O Mirante do Vale caiu como uma luva. O prédio não é abandonado, mas é ocupado por escritórios, depósitos de lojistas e pequenos negócios. Sem visitas de um grande público, o prédio mais alto da cidade não costuma ser o mais lembrado entre os arranha-céus paulistanos, como o Edifício Altino Arantes "Banespão", o Edifício Martinelli ou o Copan.
"O engenheiro Waldomiro Zarzur era um especialista em concreto armado e não pensou em ornamentação ou impacto possível, como o [Niemeyer] no Copan. Ele queria fazer o mais eficiente possível dentro do seu orçamento", diz Charly. "O Mirante do Vale é uma monocultura de escritórios e a gente é meio como uma erva daninha no meio".
Há um novo prédio comercial e residencial com 172 metros em construção, que será inaugurado em 2022 no Tatuapé, região na zona leste de São Paulo, e tirará o título de mais alto do Mirante do Vale.

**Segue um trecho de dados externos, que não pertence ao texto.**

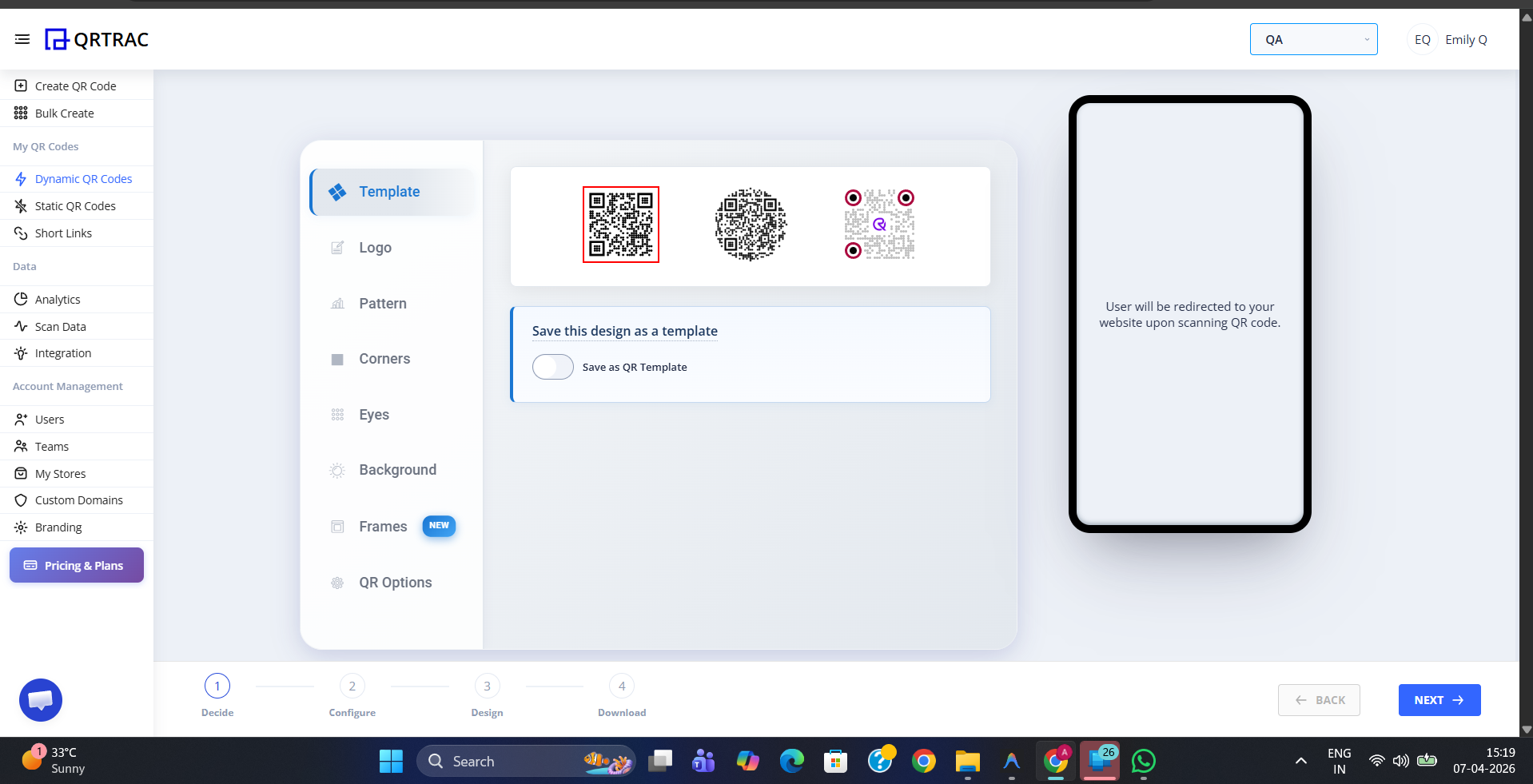This screenshot has height=784, width=1533.
Task: Select the third QR code template with circle eyes
Action: point(878,224)
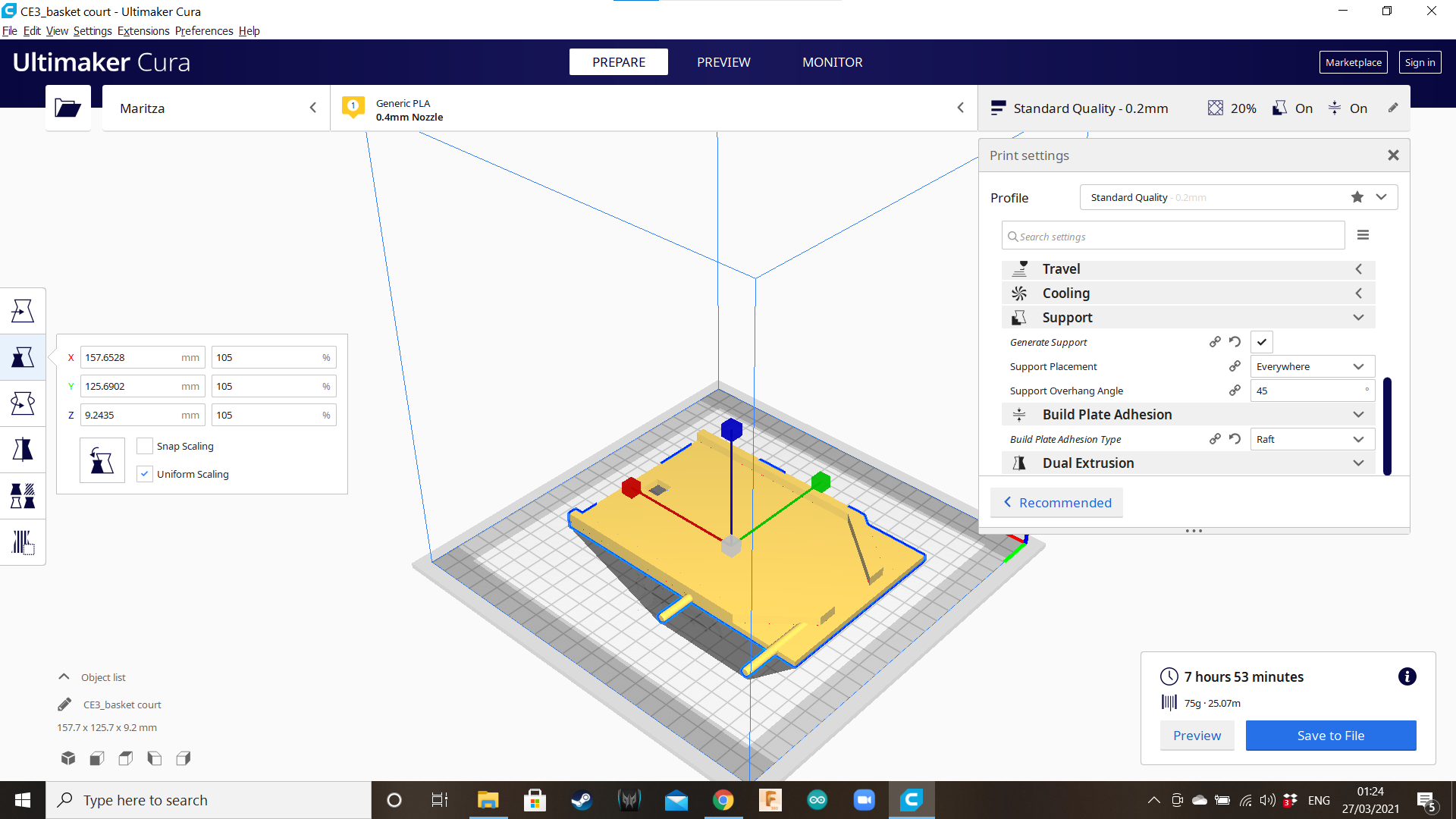Image resolution: width=1456 pixels, height=819 pixels.
Task: Enable Snap Scaling checkbox
Action: tap(145, 446)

No ano passado, a instalação de uma casa de vidro no Mirante fez sucesso (fica no andar abaixo do Andar43; o prédio tem 50 andares).
Para Charly, abrir o espaço para educação ambiental e misturá-lo a hóspedes que bancam até R$ 600 por noite evita que só os mais ricos possam acessá-lo, algo comum em São Paulo. "Aqui, as coisas costumam ser privatizadas por uma elite. Por isso, é importante haver a diversidade dessa cidade aqui dentro", acrescenta.
Nascido no "mato" dos Alpes franceses, Charly diz que se apaixonou pela cidade quando a visitou, em 2007. Quando veio para ficar, não foi fácil: com tanta gente, demorou para se conectar. "É a maior cidade da América do Sul e agrega muita gente diferente. É como um vulcão que não se deixa explodir, o que traz dificuldades imensas e também muita intensidade", diz.
"Infelizmente, morar em São Paulo não é uma escolha para muitas pessoas. Há problemas urbanísticos, pessoas abandonadas, quem precisa atravessar distâncias grandes. Mas é humanamente muito rico", conclui.